By Natalie Wood
The United States is a nation of immigrants. Immigrants have been an essential part of American society since our country’s inception. According to the Census Bureau’s 2011 American Community Survey, there are currently more than 40.3 million immigrants in the United States, representing 13% of the total population. This number includes those who are considered citizens (approximately 18 million) and those who are not (approximately 22 million).
An estimated one-in-five children in the United States is the child of an immigrant. These immigrants and their children enrich our culture and contribute to our economic growth, making the United States one of the most diverse nations on the planet.
The current immigration debate covers a range of issues from border security to the economy, but does not always focus on how immigration policies and practices impact immigrant families, women, and children in terms of their social and economic status. Immigrant women may face unique situations, including domestic violence and being trafficked into the United States. These women are also more likely to experience poverty. In Washington State, female immigrant workers earned approximately $9,000 dollars less than male immigrant workers in 2011. In the same year, more than 19% of all immigrant families with children under eighteen lived below the poverty level in Washington State, compared to 12% of native families with children under eighteen.

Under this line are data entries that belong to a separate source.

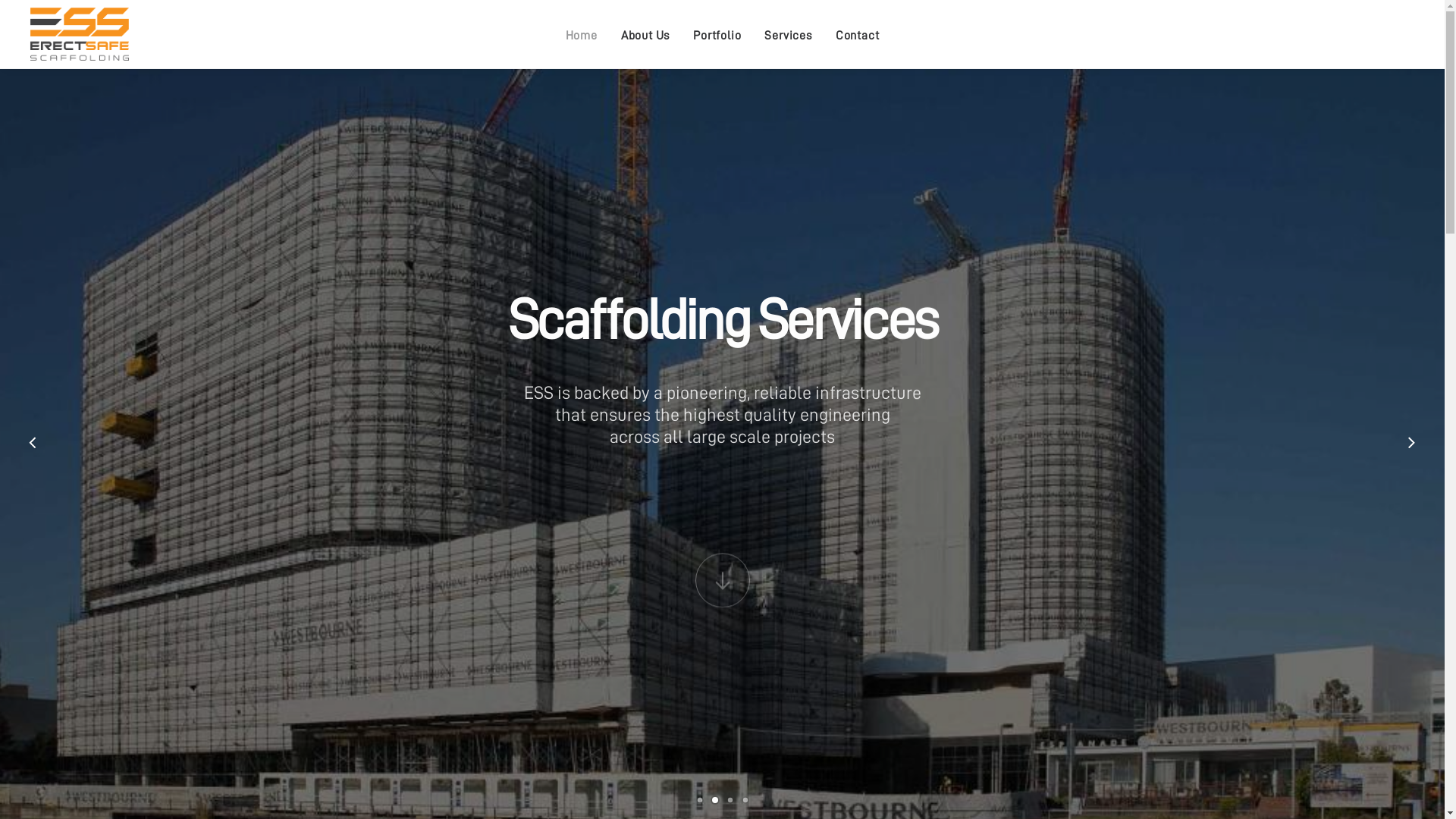
Contact Element type: text (857, 34)
Home Element type: text (581, 34)
Services Element type: text (787, 34)
About Us Element type: text (645, 34)
Portfolio Element type: text (716, 34)
Given the description of an element on the screen output the (x, y) to click on. 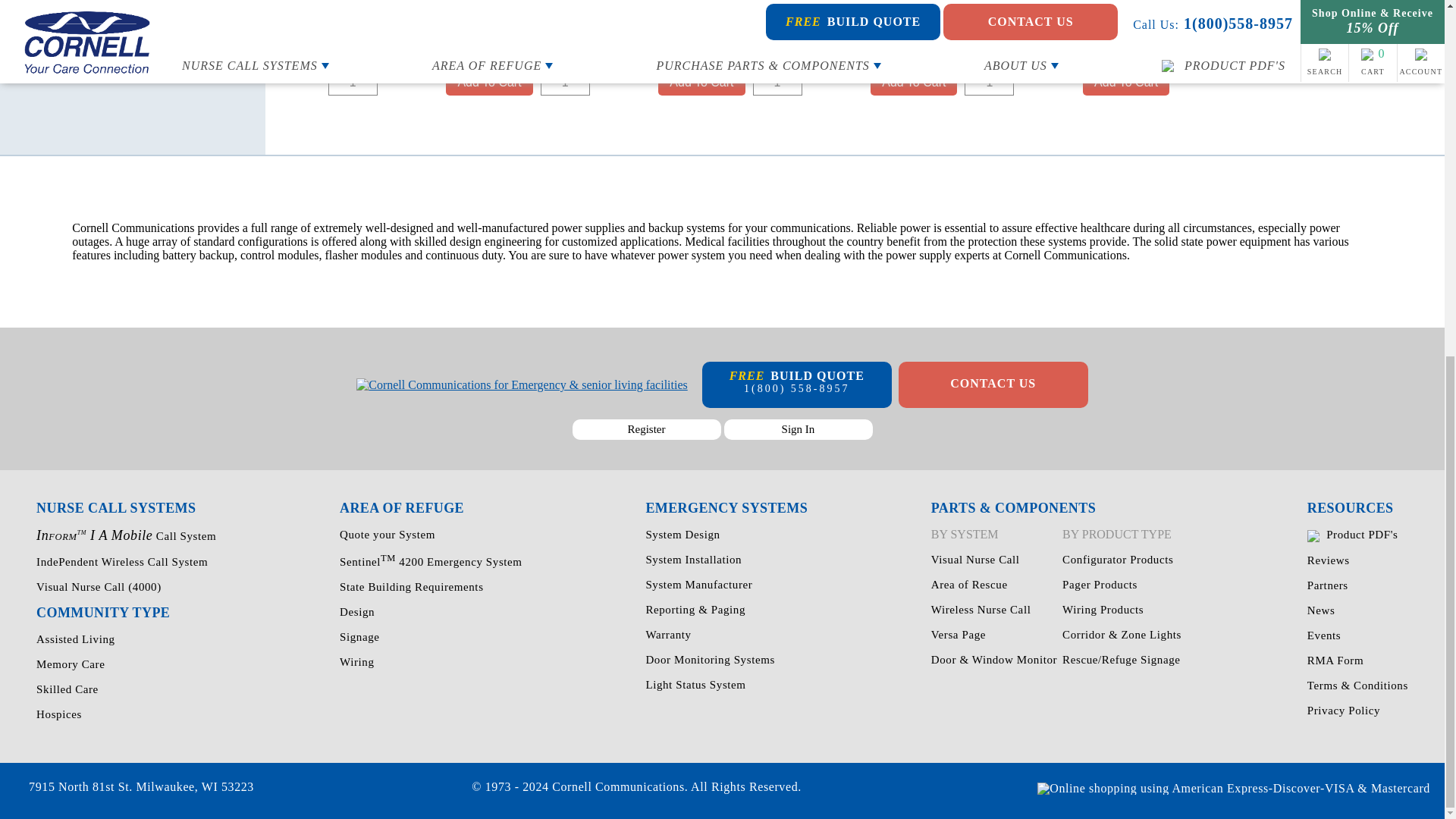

While border security and the economic needs of our country are important aspects of the immigration debate, the discussion should not be limited to these two issues. Any discussion on immigration reform should include how to best protect the welfare of both documented and undocumented immigrant women, children and their families, including those who are victims of violence and trafficking.
YWCA’s history, both locally and nationally, is one of empowering and strengthening our communities. This includes every individual, regardless of documentation or citizenship status. We will continue to strive for the elimination of racism, the empowerment of women, and peace, justice, freedom and dignity for all. YWCA Clark County and YWCA USA both have policy statements on immigration.
“Remember, remember always, that all of us, and you and I especially, are descended from immigrants and revolutionists.”